How AI is Solving the Zoning Mess That Took LA 12 Years to Only Half-Fix

In 2013, I was starting my graduate studies at UCLA, and the City of Los Angeles launched one of the most ambitious urban planning initiatives in modern history - re:code LA. The goal was clear and desperately needed. Los Angeles was operating on a bloated, Frankensteined zoning code originally written in 1946. It had thousands of pages of overlays, conditions, and contradictory amendments. It was a bureaucratic nightmare that choked housing production and confused everyone but the most expensive land-use lawyers.
The promise of re:code LA was a complete, citywide rewrite. A modern, simplified code for the 21st century.
Everyone in our MURP program was rooting for it. A professor of ours was even involved in the effort. Fast forward more than a decade. What happened to re:code LA? After tens of thousands of man-hours, countless public hearings, and millions of dollars, the city finally adopted the "New Zoning Code" (Chapter 1A) in late 2024 and early 2025.

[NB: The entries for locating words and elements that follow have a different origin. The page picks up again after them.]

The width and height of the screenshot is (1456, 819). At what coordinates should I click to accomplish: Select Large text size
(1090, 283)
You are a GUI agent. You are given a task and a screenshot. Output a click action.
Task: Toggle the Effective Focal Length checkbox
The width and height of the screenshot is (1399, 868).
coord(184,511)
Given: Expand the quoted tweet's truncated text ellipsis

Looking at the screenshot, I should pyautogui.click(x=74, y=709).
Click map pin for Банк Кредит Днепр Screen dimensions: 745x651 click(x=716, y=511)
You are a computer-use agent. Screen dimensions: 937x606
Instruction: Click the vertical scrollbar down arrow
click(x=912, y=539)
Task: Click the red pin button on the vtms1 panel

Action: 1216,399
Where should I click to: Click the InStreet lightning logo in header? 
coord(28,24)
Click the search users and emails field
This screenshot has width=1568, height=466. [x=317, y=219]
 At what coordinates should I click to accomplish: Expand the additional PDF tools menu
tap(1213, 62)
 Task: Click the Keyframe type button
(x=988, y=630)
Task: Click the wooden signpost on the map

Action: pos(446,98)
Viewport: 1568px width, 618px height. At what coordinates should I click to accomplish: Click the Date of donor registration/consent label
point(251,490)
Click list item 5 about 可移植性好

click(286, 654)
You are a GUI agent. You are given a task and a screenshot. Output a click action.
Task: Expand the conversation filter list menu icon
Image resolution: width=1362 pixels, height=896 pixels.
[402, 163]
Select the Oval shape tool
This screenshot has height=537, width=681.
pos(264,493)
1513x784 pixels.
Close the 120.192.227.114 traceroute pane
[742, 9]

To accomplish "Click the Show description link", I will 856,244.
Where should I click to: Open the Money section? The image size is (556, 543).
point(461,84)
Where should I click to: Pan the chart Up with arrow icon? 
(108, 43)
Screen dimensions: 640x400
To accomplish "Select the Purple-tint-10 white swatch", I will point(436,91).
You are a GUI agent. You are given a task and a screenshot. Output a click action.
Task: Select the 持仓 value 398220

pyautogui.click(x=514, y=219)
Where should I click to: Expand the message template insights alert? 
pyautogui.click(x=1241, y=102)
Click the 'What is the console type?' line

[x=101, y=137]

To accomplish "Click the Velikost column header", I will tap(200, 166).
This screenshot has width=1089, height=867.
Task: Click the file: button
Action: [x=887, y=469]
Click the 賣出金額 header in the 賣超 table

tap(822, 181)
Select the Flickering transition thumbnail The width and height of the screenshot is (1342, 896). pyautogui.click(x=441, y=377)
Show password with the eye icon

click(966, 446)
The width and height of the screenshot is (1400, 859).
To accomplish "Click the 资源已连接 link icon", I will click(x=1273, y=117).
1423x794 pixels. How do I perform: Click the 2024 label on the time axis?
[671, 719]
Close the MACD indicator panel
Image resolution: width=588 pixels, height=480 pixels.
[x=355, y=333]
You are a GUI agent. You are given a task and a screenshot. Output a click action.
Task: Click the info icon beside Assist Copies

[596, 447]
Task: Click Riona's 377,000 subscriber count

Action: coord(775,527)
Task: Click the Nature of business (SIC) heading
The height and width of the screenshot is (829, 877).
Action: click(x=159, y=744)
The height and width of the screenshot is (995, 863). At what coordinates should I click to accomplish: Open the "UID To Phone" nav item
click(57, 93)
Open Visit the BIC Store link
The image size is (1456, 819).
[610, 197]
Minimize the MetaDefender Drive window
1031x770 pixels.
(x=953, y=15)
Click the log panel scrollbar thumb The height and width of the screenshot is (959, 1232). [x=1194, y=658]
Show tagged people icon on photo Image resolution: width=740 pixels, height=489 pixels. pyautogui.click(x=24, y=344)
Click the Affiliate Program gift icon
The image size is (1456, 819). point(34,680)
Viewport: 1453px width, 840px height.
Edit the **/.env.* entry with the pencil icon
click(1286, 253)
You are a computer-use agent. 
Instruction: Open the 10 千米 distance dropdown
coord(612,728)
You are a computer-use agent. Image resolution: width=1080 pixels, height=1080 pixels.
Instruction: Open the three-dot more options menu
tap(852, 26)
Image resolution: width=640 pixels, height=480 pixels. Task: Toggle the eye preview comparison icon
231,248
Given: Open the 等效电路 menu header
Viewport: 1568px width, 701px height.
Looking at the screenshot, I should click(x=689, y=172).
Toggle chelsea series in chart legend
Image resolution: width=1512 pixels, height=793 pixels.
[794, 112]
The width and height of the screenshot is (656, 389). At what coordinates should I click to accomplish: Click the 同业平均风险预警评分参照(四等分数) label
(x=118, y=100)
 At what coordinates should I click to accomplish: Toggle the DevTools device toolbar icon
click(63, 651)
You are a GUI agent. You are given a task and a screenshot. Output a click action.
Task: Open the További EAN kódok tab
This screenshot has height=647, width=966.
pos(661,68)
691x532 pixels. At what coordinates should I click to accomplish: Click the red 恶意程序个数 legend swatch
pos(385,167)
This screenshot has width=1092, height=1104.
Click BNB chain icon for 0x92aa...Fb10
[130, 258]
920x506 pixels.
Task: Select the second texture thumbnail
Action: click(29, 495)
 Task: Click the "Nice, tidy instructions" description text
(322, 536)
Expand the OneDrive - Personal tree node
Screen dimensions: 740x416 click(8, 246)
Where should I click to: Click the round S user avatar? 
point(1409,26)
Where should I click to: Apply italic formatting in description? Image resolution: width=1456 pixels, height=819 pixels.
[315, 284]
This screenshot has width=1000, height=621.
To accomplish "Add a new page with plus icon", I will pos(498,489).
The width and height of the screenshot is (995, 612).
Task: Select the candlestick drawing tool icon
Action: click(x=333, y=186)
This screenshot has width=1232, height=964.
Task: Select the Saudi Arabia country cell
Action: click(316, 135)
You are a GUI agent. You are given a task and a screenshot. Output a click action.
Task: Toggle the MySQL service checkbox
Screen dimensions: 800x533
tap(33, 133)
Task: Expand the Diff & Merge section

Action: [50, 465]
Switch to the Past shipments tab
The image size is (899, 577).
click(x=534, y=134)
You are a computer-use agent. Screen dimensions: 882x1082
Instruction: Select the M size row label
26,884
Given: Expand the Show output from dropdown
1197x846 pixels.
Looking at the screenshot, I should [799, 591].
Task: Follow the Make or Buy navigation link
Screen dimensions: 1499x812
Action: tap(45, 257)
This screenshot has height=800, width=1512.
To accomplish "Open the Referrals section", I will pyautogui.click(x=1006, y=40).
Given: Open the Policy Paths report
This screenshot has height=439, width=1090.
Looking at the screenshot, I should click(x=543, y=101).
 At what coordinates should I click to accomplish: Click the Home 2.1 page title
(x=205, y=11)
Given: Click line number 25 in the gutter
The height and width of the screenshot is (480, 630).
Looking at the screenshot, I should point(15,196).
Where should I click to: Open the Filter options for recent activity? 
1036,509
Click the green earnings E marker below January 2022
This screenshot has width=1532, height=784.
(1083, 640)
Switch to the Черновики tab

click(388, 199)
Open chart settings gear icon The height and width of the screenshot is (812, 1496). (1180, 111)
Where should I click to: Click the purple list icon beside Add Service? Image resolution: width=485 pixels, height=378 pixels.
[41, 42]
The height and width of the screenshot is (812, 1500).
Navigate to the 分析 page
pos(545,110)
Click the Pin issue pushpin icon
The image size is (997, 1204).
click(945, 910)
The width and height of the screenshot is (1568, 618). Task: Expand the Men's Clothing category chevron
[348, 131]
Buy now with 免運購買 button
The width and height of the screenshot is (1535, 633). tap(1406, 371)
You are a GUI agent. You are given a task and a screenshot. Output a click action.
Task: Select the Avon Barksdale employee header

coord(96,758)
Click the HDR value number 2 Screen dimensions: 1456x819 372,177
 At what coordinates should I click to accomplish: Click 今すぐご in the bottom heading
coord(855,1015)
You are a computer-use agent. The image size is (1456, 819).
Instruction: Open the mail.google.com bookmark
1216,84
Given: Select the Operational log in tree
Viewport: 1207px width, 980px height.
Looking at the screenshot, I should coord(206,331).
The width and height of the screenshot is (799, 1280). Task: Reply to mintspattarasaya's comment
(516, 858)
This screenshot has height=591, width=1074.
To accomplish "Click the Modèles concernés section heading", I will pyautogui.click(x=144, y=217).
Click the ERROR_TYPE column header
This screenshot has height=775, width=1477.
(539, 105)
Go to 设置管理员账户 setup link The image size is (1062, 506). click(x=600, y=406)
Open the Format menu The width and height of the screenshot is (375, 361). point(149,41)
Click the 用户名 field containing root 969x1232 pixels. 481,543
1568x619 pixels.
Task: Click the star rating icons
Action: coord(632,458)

Here's the catch: It only applies to a fraction of the city.
The new code is being rolled out piecemeal, community plan area by community plan area. Downtown LA has it. A few other neighborhoods are close. But for the vast majority of Los Angeles, the old, broken 1946 code is still the law of the land. The result is we now have two separate, complicated zoning systems operating simultaneously. Depending on which side of a street a property is on, a developer or homeowner might be dealing with completely different rulebooks.
The process didn't fail because of bad intentions; it failed because the method is obsolete. You cannot manually rewrite code for a metropolis of 4 million people fast enough to keep up with the modern world. The analog approach is too slow, too political, and too expensive for the urgency of our housing crisis. We cannot wait another 20 years for the rest of the city to catch up. This is one of the reasons I founded Civic Decode. We looked at the intractable mess of old codes, new codes, and overlapping overlays and realized something: We don't need to rewrite the code. We just need to understand it.
At Civic Decode, our Zoning Decoder is doing an end run around the decade-long manual rewrite process.
Our AI doesn’t care if a zoning ordinance was written in 1946 on a typewriter or in 2025 on a cloud server. It doesn't get tired reading thousands of pages of dense legal text. It simply ingests the entire chaotic corpus of regulations—the old code and the new—and decodes it into simple, actionable answers for any property instantly. While the traditional process spent twelve years trying to simplify the text, we spent twelve months building a machine that makes the complexity irrelevant to the end user.
The lesson of re:code LA isn't that zoning is unfixable. It's that we need better tools to fix it. The era of the manual rewrite is over. The era of the zoning decoder has begun.